OCTOBER: Kate Phelps comes to Canada
We are overjoyed that our Co-Executive Director, Kate Phelps, is coming to Canada for the annual general meeting. She'll arrive on October 11th and depart October 22th. Please let us know if you would like to arrange a meeting for when she is here.
OCTOBER 18th: GATHER YOUR TRIBE
Women's Empowerment Pop Up on self defense. Learn the basics of self defense with a trauma-informed self defence teacher Kelly Batchilder. Wednesday, October 18th at Karis Society (550 Rowcliffe Ave) from 10 a.m. to noon.
Fall Fairs, Scarf Sales
We have already had a few successful markets this year and plan to be at many more to continue spreading the Unako empowerment around the Okanagan through the sales of scarves and bags that eight women sew in Nepal. Interested in talking to people and working a scarf sale? Go online here to register for a spot. Or, look for us at the bi-weekly Sunday East Kelowna Artisan Markets, at the Touch of Christmas sale and at Craft Culture.

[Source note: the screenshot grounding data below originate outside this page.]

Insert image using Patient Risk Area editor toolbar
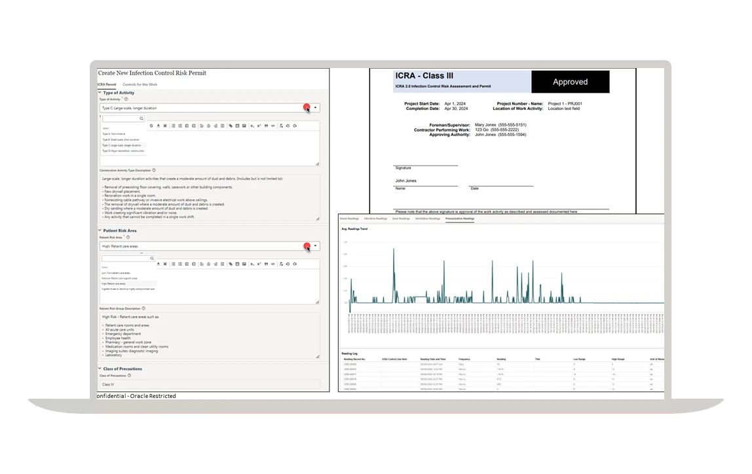Viewport: 752px width, 474px height. [x=244, y=264]
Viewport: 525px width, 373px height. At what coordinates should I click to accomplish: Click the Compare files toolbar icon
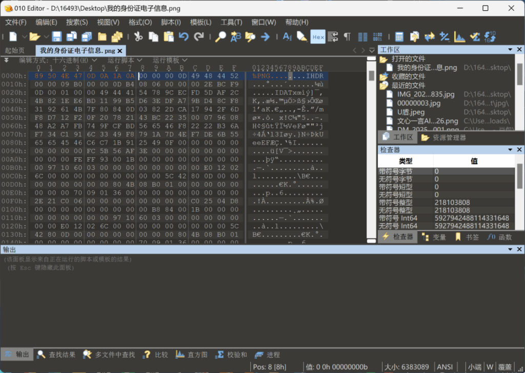(x=429, y=37)

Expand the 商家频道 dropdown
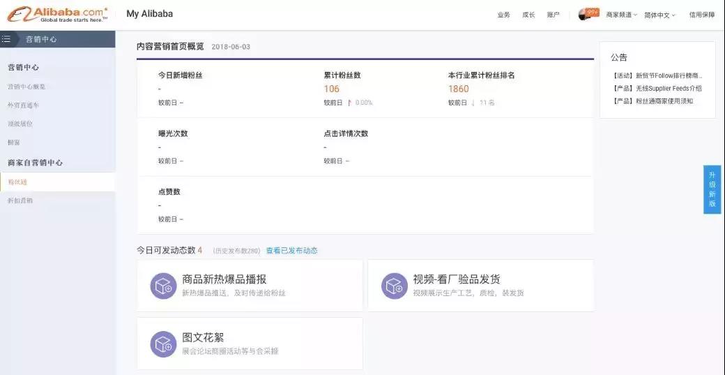click(621, 15)
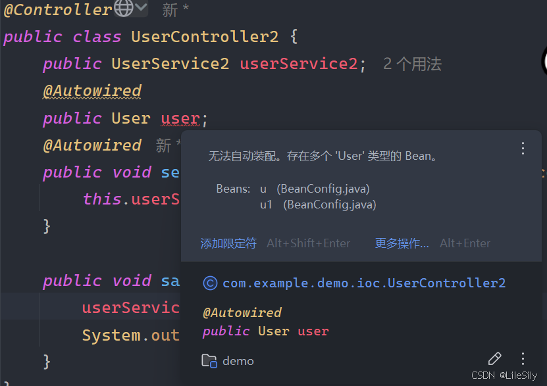Click the red underlined 'user' field name

[x=180, y=118]
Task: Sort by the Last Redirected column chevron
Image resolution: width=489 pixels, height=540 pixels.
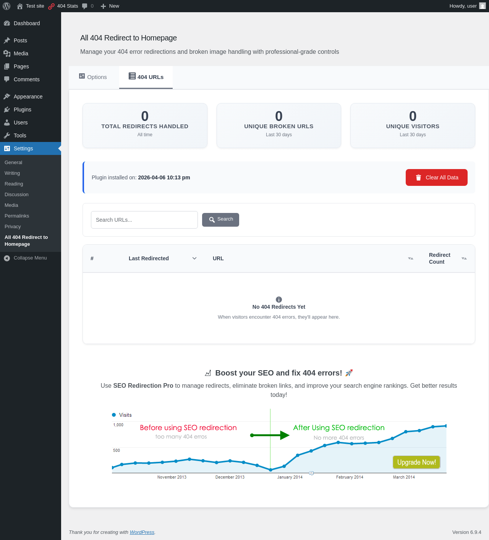Action: tap(194, 258)
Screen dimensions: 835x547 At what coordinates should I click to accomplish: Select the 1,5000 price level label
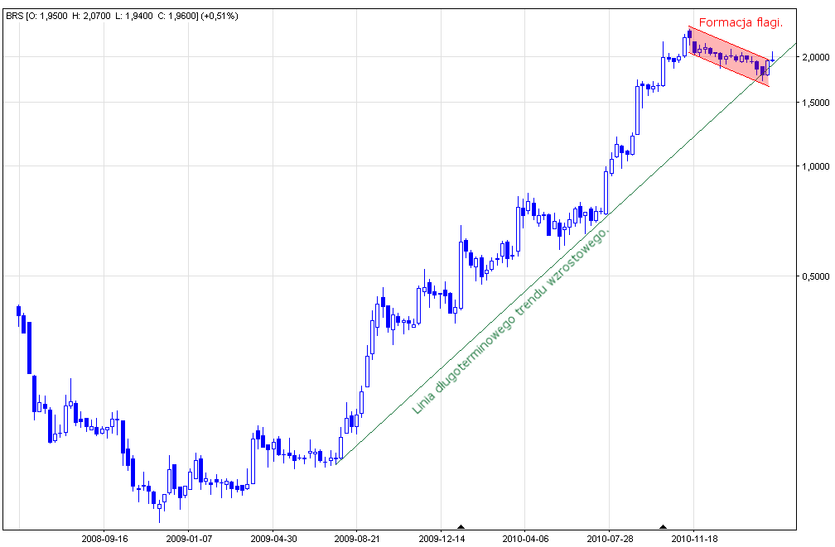coord(814,103)
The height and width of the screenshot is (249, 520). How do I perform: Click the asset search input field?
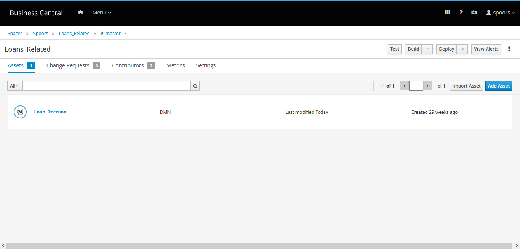(x=107, y=86)
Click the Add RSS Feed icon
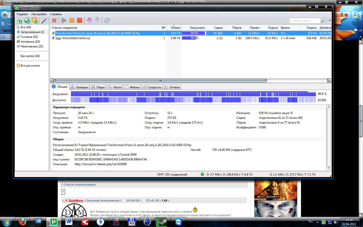The image size is (363, 227). tap(35, 20)
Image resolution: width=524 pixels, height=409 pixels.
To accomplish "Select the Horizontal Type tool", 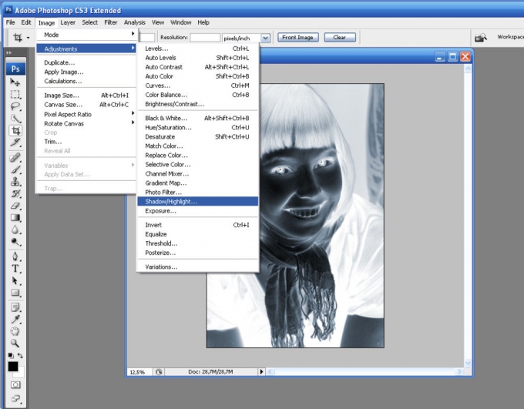I will coord(15,268).
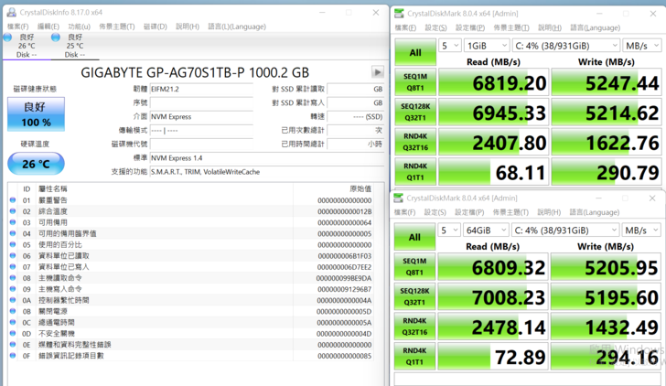The width and height of the screenshot is (666, 386).
Task: Open 語言(L)(Language) menu in CrystalDiskInfo
Action: tap(237, 27)
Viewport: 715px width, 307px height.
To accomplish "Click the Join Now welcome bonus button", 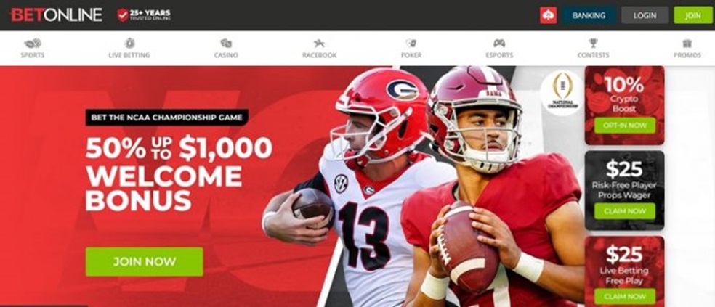I will 145,262.
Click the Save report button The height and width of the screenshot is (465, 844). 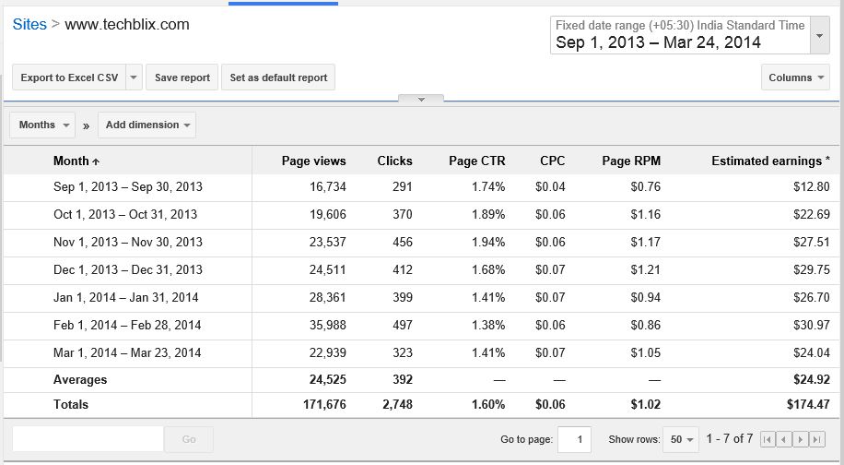pyautogui.click(x=182, y=78)
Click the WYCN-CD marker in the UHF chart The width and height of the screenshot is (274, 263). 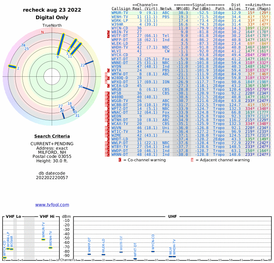(153, 251)
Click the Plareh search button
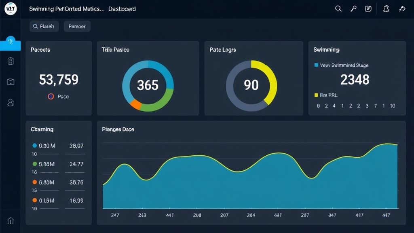The width and height of the screenshot is (414, 233). [x=44, y=26]
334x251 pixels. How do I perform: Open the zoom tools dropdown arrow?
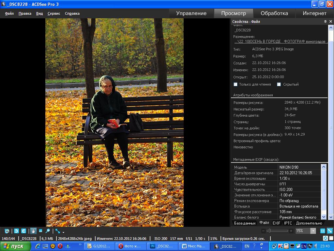(x=64, y=232)
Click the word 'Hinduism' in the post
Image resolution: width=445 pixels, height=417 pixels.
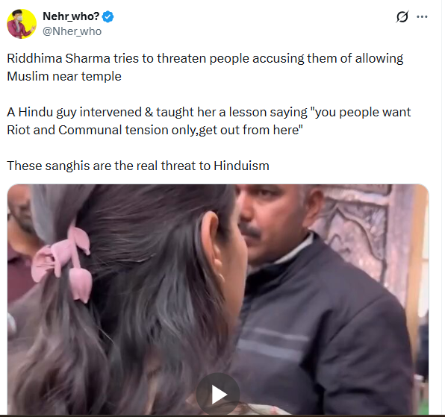coord(241,166)
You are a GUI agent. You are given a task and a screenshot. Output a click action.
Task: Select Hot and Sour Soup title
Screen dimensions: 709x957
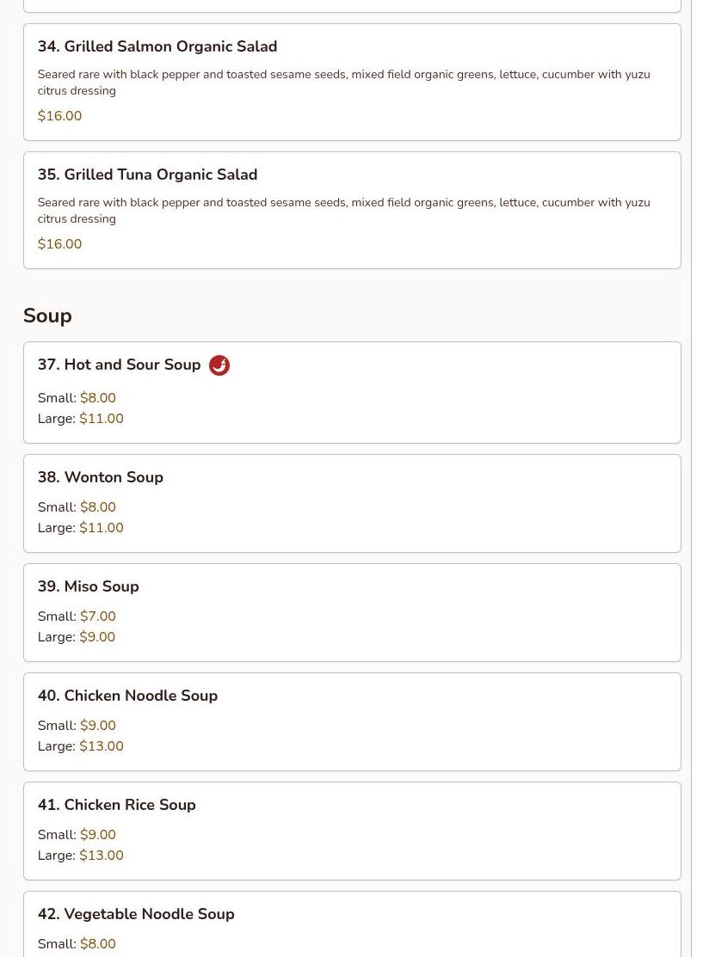point(119,365)
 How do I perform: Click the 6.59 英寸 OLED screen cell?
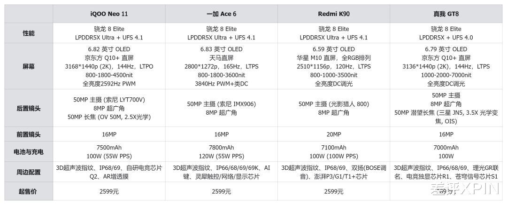(x=333, y=67)
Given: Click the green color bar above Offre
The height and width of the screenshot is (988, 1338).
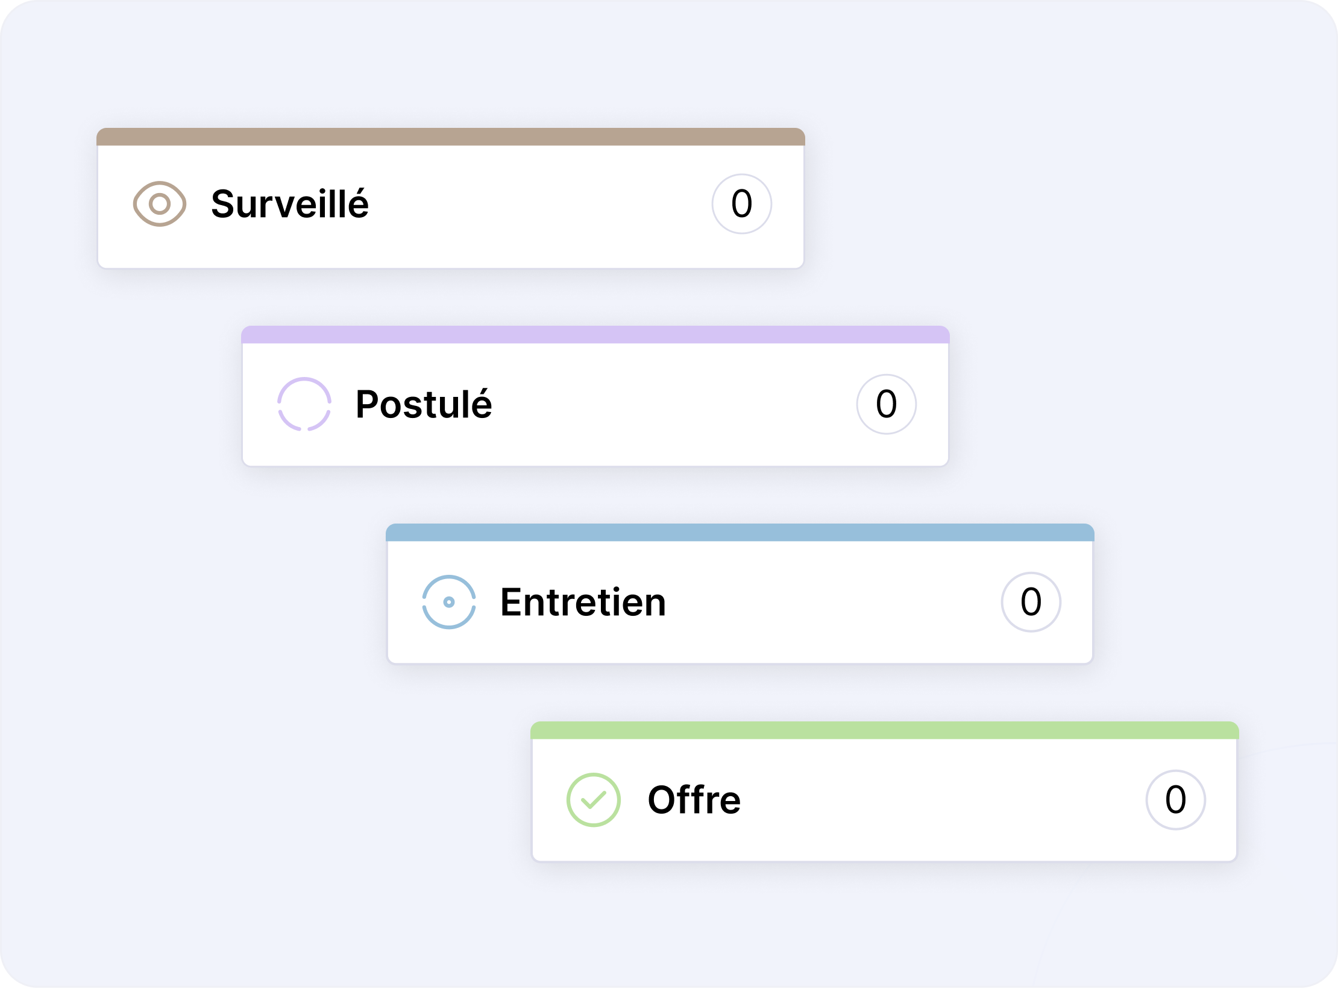Looking at the screenshot, I should [x=885, y=730].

Keep in mind as the holidays near that we have many ways to give a gift that pays it forward. At IWEN, we recognize that talent is universal, but opportunity is not. For example, for Christmas we would love to gift 100 new girls the opportunity for an education in Nepal and one of our corporate partners, Saalt, is going to kickstart that program with $3000 to fund 10 girls to get this chance! We will launch the fundraising program in November. Stay tuned for that to come or if you'd like to contribute, go to our DONATE page right now and specify 'Holidays: 100 girls'.
We also have the option to send scarves in the mail to someone you love. Contact us with your name and the name of your friends, and we'll send gift packages straight from IWEN. Who doesn't love receiving gifts in the mail?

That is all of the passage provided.